Please use this identifier to cite or link to this item: https://ptsldigital.ukm.my/jspui/handle/123456789/578205
Title: Neurocomputing approach for firearm identification
Authors: Choong-Yeun Liong (UKM)
Abdul Aziz Jemain (UKM)
Keywords: Firearm classification
Combined images
Geometric moments
Backpropagation neural network
Issue Date: Jan-2018
Description: This paper is an attempt to perceive and order guns using a two-layer neural system model taking into account a feedforward backpropagation calculation.
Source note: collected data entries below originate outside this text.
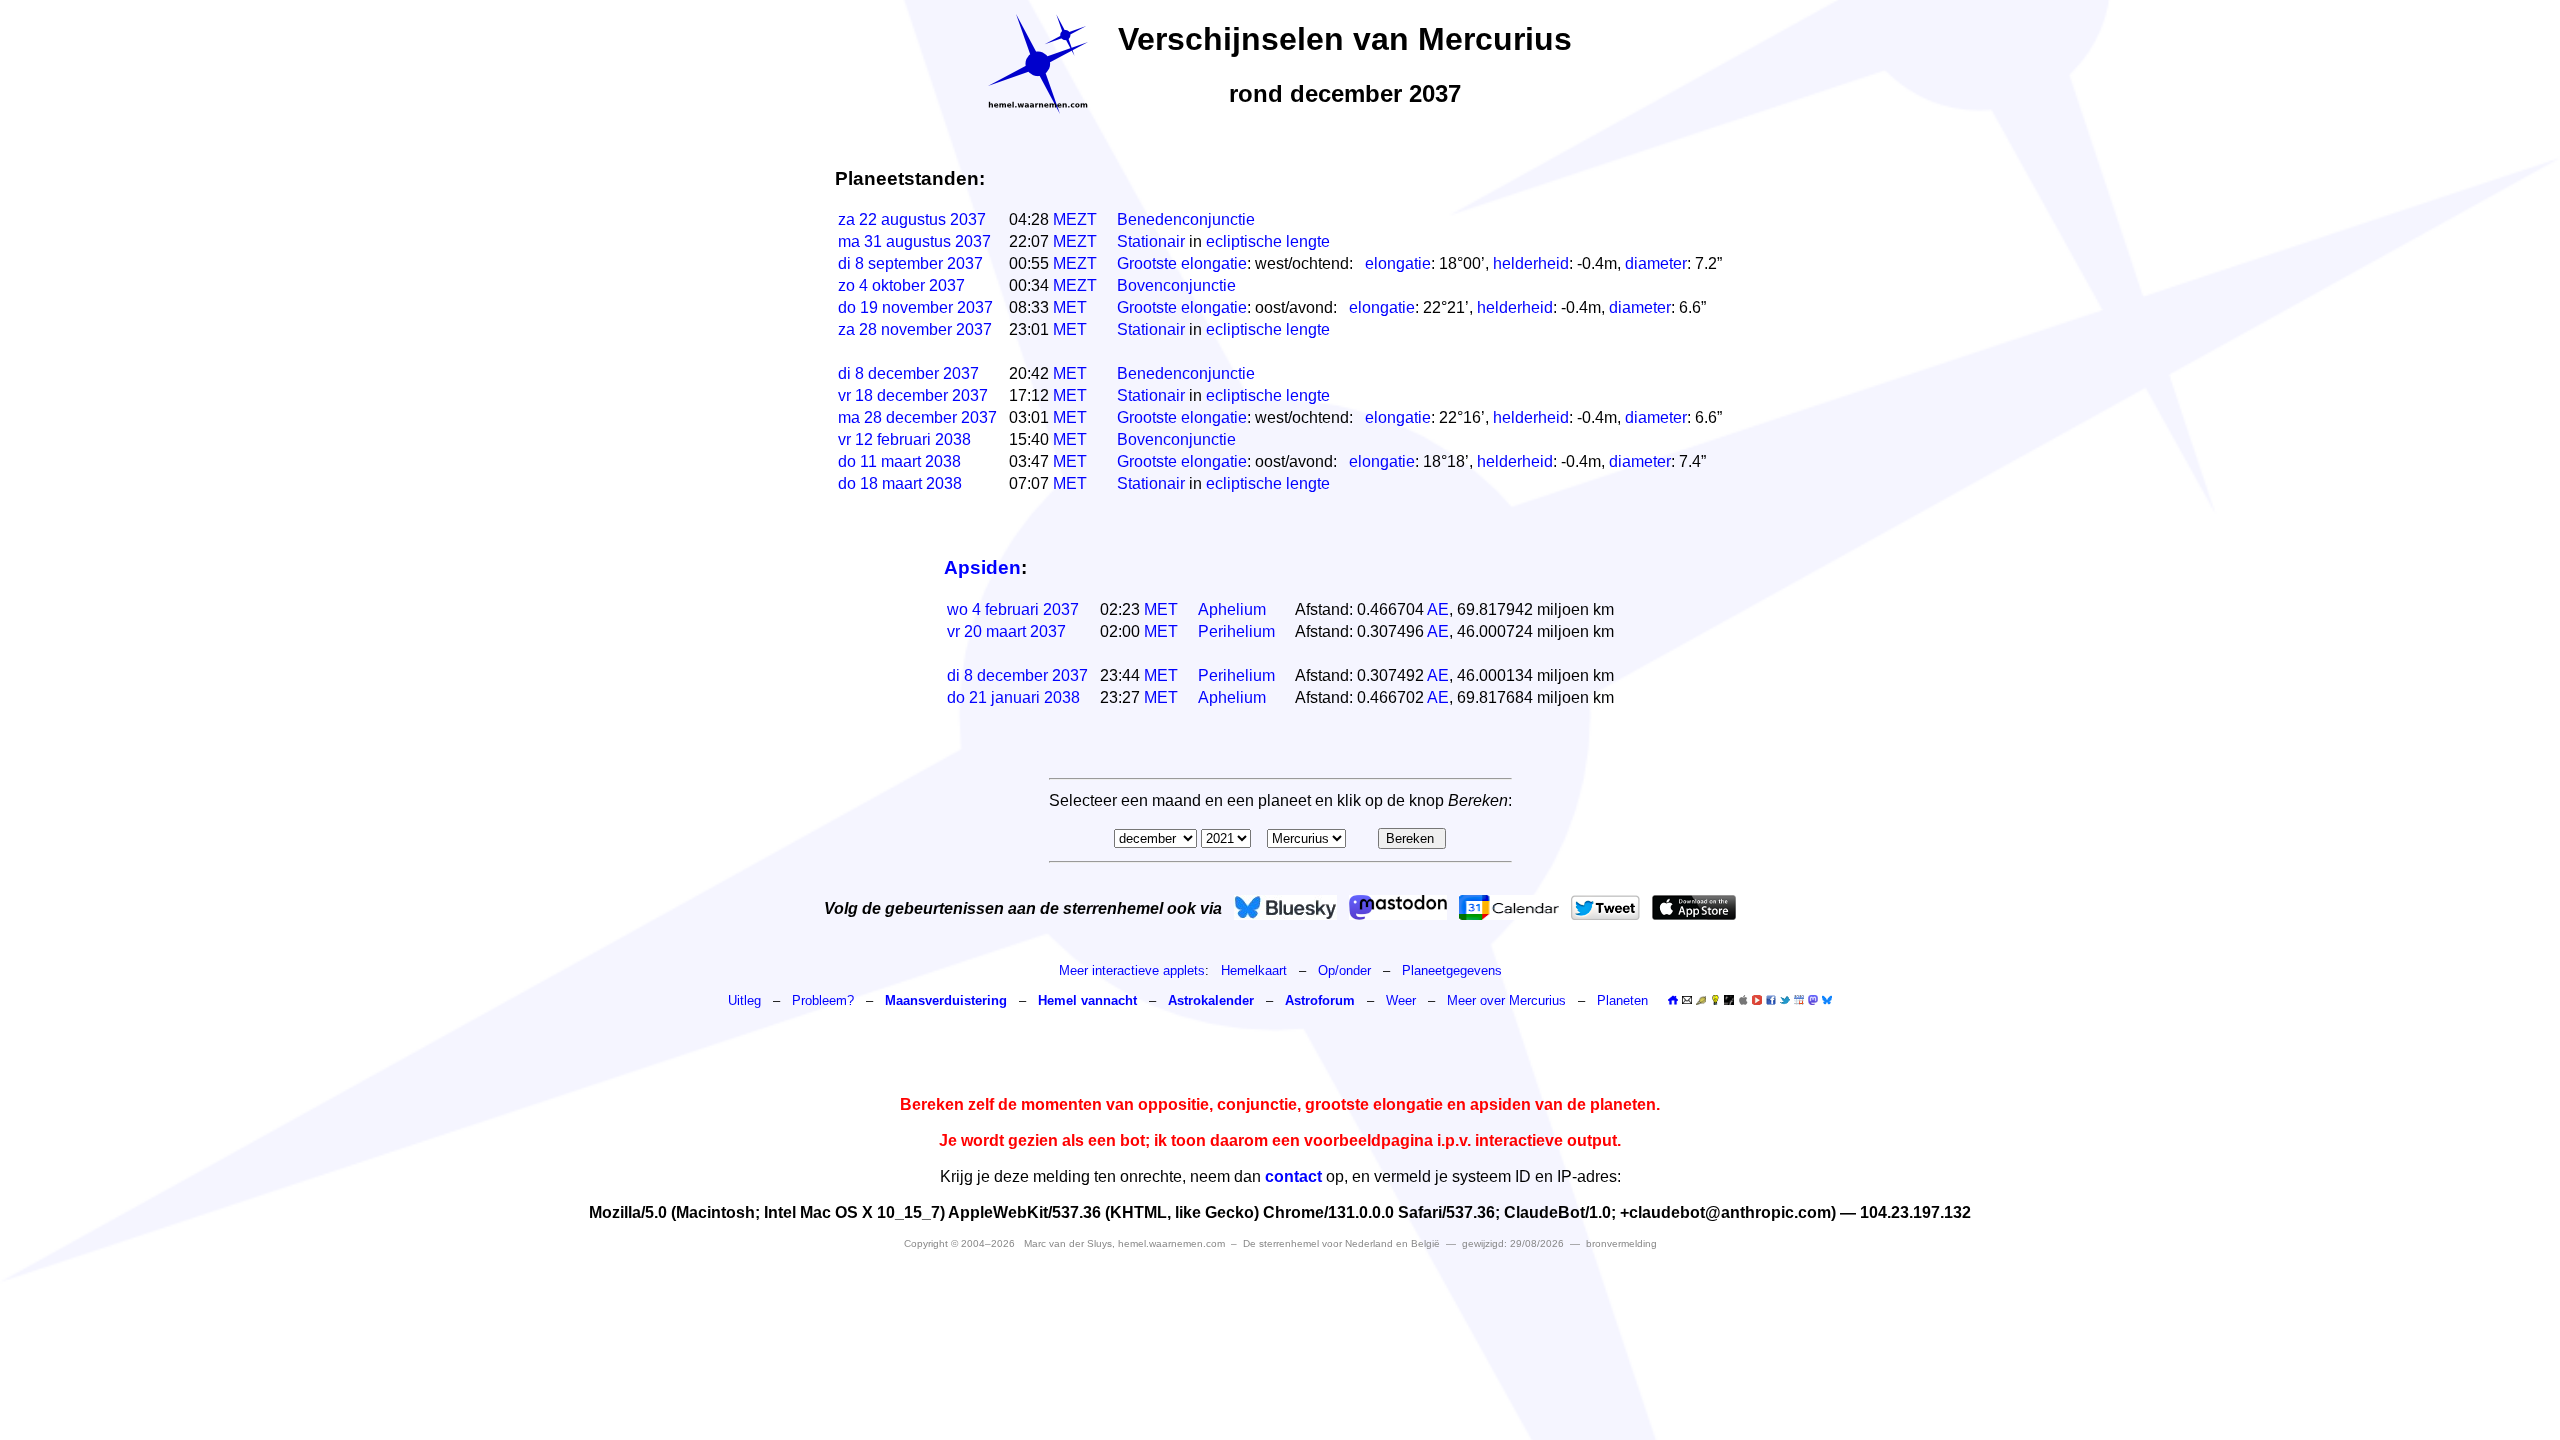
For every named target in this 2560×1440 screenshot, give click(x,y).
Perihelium (1236, 631)
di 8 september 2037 (910, 263)
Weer (1401, 1000)
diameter (1656, 263)
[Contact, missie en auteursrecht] (1687, 1000)
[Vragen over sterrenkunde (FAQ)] (1715, 1000)
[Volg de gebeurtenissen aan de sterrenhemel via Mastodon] (1398, 907)
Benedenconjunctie (1186, 219)
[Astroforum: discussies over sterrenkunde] (1729, 1000)
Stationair (1151, 241)
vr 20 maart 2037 (1006, 631)
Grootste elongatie (1182, 263)
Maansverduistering (946, 1000)
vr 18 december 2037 (913, 395)
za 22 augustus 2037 (912, 219)
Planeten (1622, 1000)
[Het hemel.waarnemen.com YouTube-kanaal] (1757, 1000)
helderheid (1531, 263)
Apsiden (982, 567)
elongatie (1398, 263)
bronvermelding (1621, 1243)
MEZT (1075, 219)
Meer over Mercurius (1506, 1000)
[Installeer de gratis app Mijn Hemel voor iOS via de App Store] (1694, 907)
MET (1070, 307)
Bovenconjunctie (1176, 285)
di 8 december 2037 (908, 373)
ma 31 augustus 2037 (914, 241)
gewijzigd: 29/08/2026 (1513, 1243)
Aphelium (1232, 609)
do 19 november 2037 (915, 307)
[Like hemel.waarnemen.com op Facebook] (1771, 1000)
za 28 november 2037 (915, 329)
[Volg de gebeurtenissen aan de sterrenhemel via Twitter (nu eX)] (1605, 907)
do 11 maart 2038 (899, 461)
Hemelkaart (1254, 970)
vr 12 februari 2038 (904, 439)
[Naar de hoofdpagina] (1673, 1000)
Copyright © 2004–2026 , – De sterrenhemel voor (1172, 1243)
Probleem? (823, 1000)
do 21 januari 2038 (1013, 697)
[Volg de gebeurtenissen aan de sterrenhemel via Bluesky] (1285, 907)
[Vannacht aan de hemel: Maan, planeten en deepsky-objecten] (1701, 1000)
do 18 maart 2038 (900, 483)
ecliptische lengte (1268, 241)
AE (1438, 609)
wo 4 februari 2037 (1013, 609)
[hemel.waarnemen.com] (1038, 64)
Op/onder (1344, 970)
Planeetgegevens (1452, 970)
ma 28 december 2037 (917, 417)
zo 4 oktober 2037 (901, 285)
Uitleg (744, 1000)
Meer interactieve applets (1132, 970)
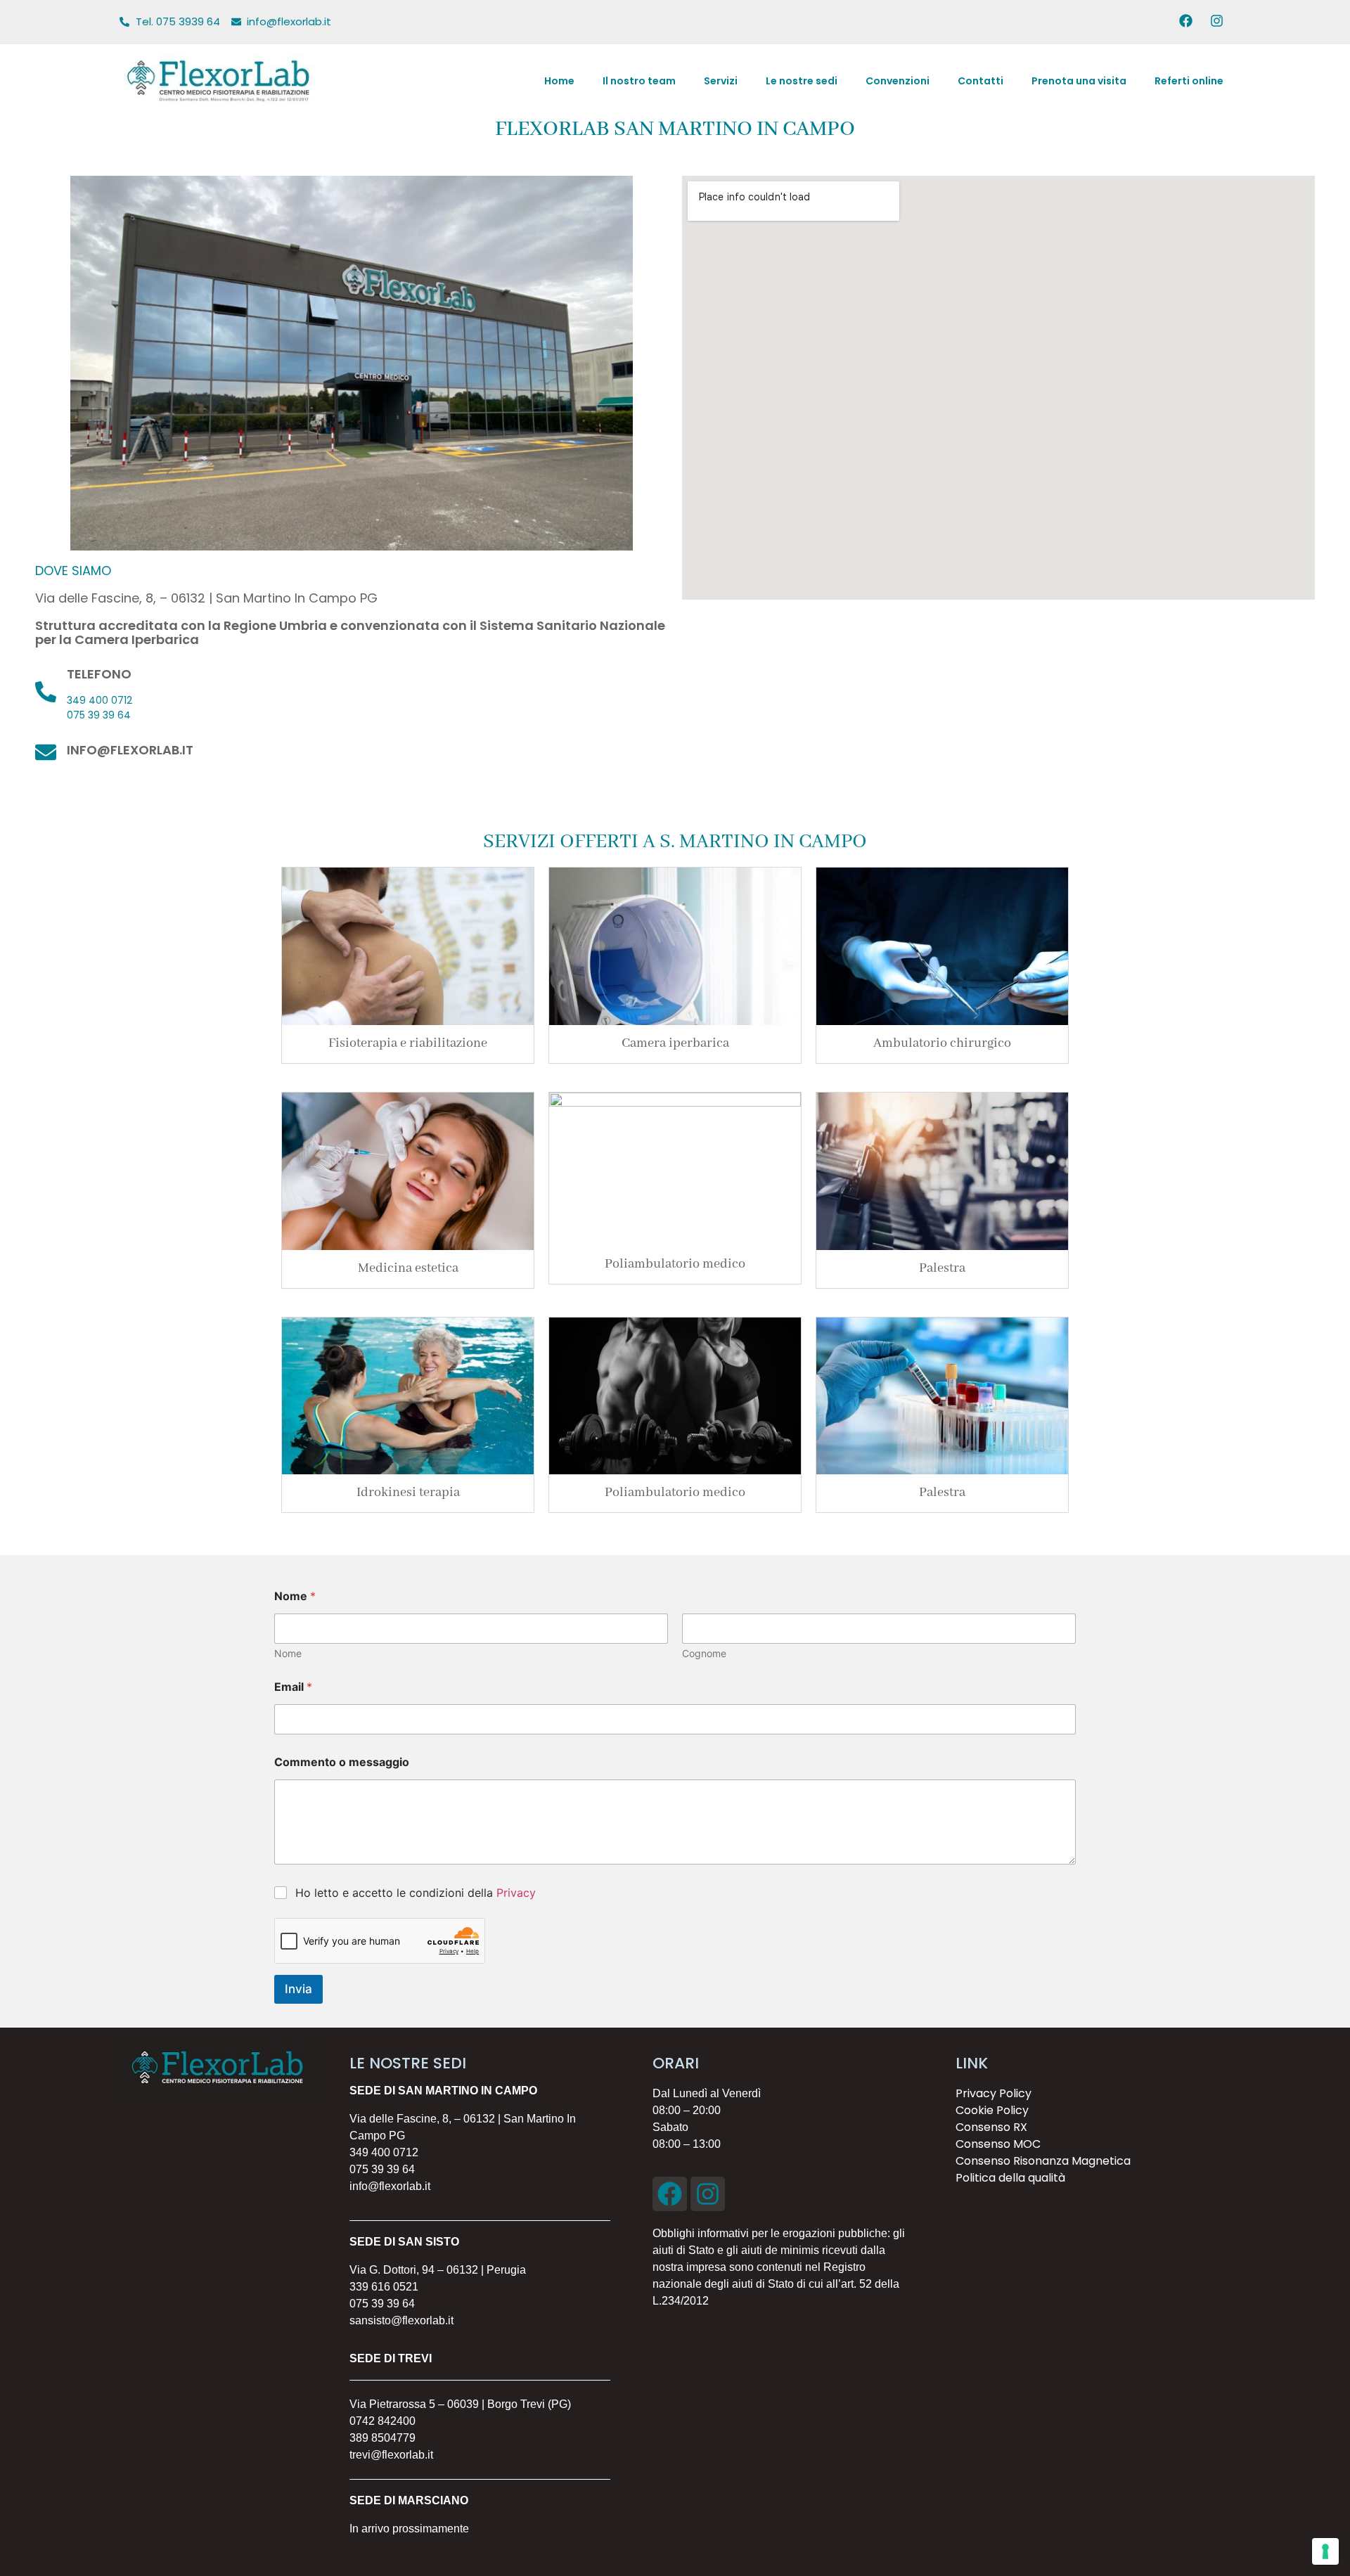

Numerical properties from the joined pictures were utilised for enhanced gun characterisation execution. Inputs of the system model were 747 pictures blackmailed from the discharging pin impression of five differing guns model, Parabellum Vector SPI 9mm. Components created from the dataset were further grouped into preparation set (523 components), testing set (112 components) and acceptance set (112 components). Under managed learning, exact results exhibited that a two-layer BPNN of 11-11-5 arrangement, with tansig/purelin exchange capacities and a “trainlm” preparing calculation, had productively delivered 87% right aftereffect of grouping. The order result serves to be progressed and contrasted with the previous works. Finally, the joined picture districts can offer some accommodating data on the grouping of gun.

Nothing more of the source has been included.